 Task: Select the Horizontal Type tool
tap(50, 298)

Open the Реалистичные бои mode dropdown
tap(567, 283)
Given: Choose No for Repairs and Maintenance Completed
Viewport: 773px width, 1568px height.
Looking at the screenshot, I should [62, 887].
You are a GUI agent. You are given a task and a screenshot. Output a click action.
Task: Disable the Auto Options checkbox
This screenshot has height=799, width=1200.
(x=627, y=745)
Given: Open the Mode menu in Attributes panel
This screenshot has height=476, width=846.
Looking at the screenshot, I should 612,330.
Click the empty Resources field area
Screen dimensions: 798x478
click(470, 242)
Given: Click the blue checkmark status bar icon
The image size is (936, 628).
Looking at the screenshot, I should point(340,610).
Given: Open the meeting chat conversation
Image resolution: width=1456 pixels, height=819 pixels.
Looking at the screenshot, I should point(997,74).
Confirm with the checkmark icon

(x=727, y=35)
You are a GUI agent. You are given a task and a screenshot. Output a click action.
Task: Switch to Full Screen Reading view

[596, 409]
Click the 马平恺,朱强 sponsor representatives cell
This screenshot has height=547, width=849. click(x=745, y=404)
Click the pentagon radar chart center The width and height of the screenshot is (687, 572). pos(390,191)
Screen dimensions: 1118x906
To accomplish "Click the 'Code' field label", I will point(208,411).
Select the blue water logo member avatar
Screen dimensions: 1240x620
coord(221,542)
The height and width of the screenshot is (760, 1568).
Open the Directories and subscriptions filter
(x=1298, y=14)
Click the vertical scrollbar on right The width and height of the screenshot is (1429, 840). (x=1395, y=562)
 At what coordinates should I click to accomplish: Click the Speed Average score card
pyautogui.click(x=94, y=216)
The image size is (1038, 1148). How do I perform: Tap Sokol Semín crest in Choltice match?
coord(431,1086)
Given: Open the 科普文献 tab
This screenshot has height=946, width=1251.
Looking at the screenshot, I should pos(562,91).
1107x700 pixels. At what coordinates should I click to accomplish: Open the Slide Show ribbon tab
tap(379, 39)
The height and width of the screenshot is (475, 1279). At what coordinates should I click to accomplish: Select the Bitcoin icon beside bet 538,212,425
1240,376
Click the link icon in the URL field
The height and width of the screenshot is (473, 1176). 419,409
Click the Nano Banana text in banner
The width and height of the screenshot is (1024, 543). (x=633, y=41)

**Required work**:
Beginning at the top of the entries above, output each line exactly, and end with the line in which "Given: Open the Mode menu in Attributes panel" appears.

**Output of the exercise**:
 Task: Select the Horizontal Type tool
tap(50, 298)

Open the Реалистичные бои mode dropdown
tap(567, 283)
Given: Choose No for Repairs and Maintenance Completed
Viewport: 773px width, 1568px height.
Looking at the screenshot, I should [62, 887].
You are a GUI agent. You are given a task and a screenshot. Output a click action.
Task: Disable the Auto Options checkbox
This screenshot has height=799, width=1200.
(x=627, y=745)
Given: Open the Mode menu in Attributes panel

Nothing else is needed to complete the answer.